Audrey doesn’t have much of a sense of humor about herself or her actions, but the film sure does. It develops a story that builds over three days (possibly teasing at the idea of a three-act narrative). However, it cuts after a new development at the 65-minute mark, exactly where a feature would decide that it was just getting warmed up. Afterwards, it ends with an ambiguous image of Audrey on a train. Is she on the subway in Cambridge, continuing a story that the spectator won’t be able to see, or heading back to Toronto, having decided that she’s finished her business (in both senses of the word)?
In her novel Disoriental, Iranian-French author Négar Djavadi wrote that the concept of integration into a country requires immigrants to disintegrate from their homeland, a process whose pain is never taken into account by a culture demanding quick assimilation. The alienation she describes is reflected in Bohdanowicza and Wittlin’s letters. The film also shows the distance between the poet and her great-granddaughter, as well as Audrey’s desire for connection across the boundaries of time. There’s no reason why a fourth-generation Polish-Canadian woman would know Polish without actively learning the language, but the man she hires in Cambridge can read her relative’s letters more directly than she can. This doesn’t prevent her from extensive theorizing about the importance of letters as physical objects. She’s not off-base, and one suspects the directors agree, but her tendency to fall in love with her own words is more a product of the social media age.
Throughout, the directors layer non-diegetic dialogue over their scenes and subtitle silent images. The device of reading from letters, as well as the references to the Holocaust and emigration from Poland, distantly recalls Chantal Akerman’s News from Home (1977). However, Akerman’s film had a far more easily recognizable connection to her life, with the letters from her actual mother being read on the soundtrack. Bohdanowicz has an ongoing interest in the lives of elderly women and the legacy they leave for future generations. Interviews with her typically use headlines like, “A Young Filmmaker with an Old Soul.” Her solo documentary Maison du Bonheur (2017) profiled a French astrologer. MS Slavic 7 feels different; while Audrey does interact with older women, her relationship with her family is tense and diffuse, and her late great-grandmother is a more vivid presence than her living relatives.

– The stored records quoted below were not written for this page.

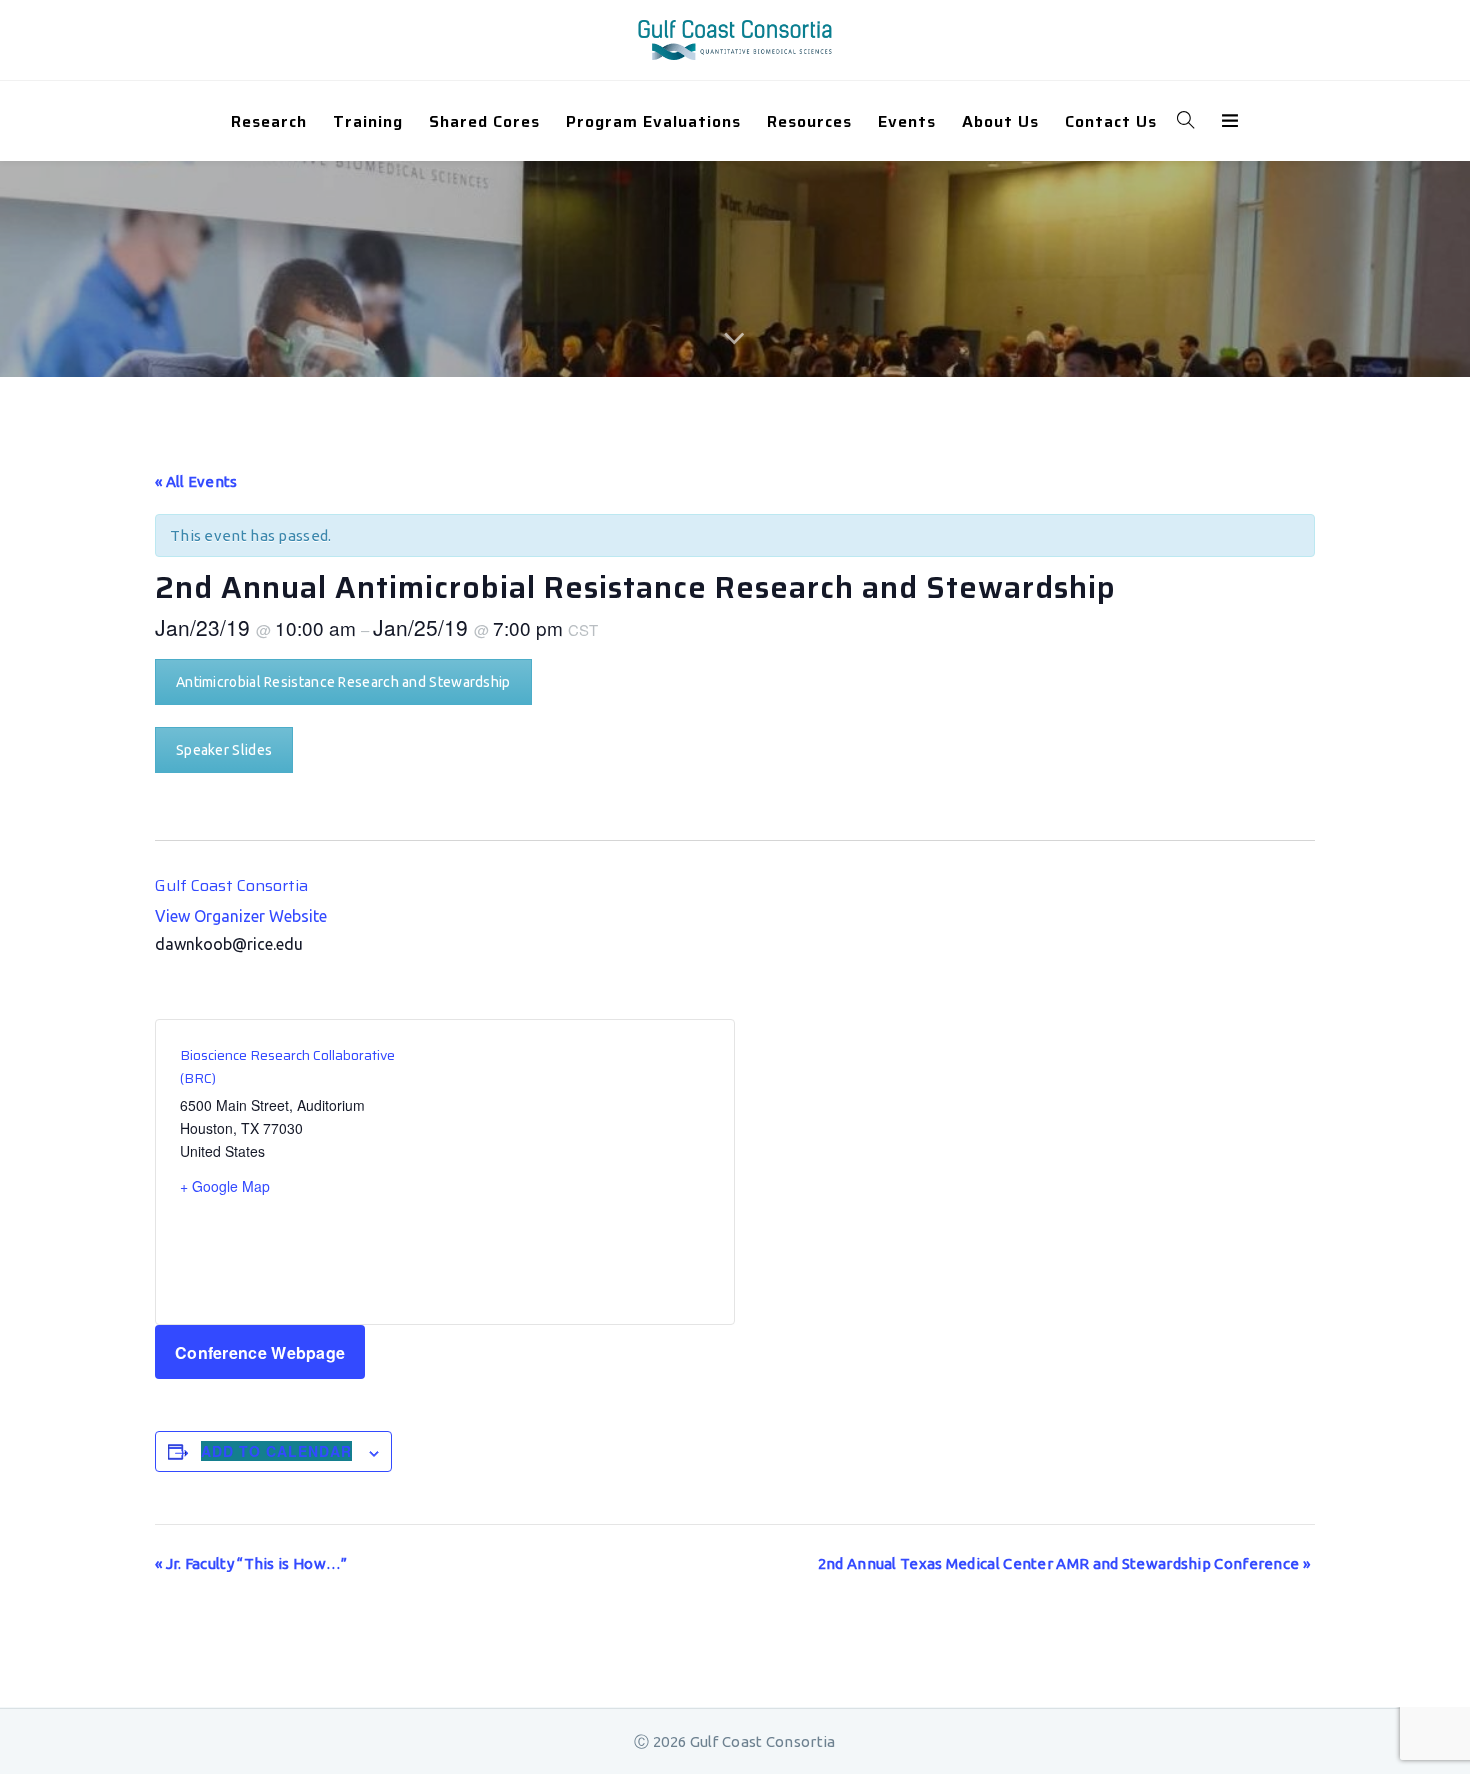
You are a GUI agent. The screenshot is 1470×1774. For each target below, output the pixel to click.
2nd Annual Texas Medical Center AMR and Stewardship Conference (1064, 1563)
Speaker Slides (224, 750)
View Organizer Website (241, 916)
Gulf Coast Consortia (231, 885)
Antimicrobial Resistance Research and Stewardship (343, 682)
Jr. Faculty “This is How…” (251, 1563)
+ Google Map (225, 1186)
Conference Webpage (260, 1352)
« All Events (196, 481)
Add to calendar (276, 1451)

Campbell, in character, attended the real 60th wedding anniversary of Bohdanowicz’s aunt and uncle. Bohdanowicz ultimately built a character and story from her own experiences, turning them into a carefully structured film. If hybrid films swiftly became a formula, MS Slavic 7 points to the real life behind it without being non-fiction.
Sofia Bohdanowicz and Deragh Campbell’s MS Slavic 7 will screen at New York’s 48th New Directors/New Films on March 30 and April 1.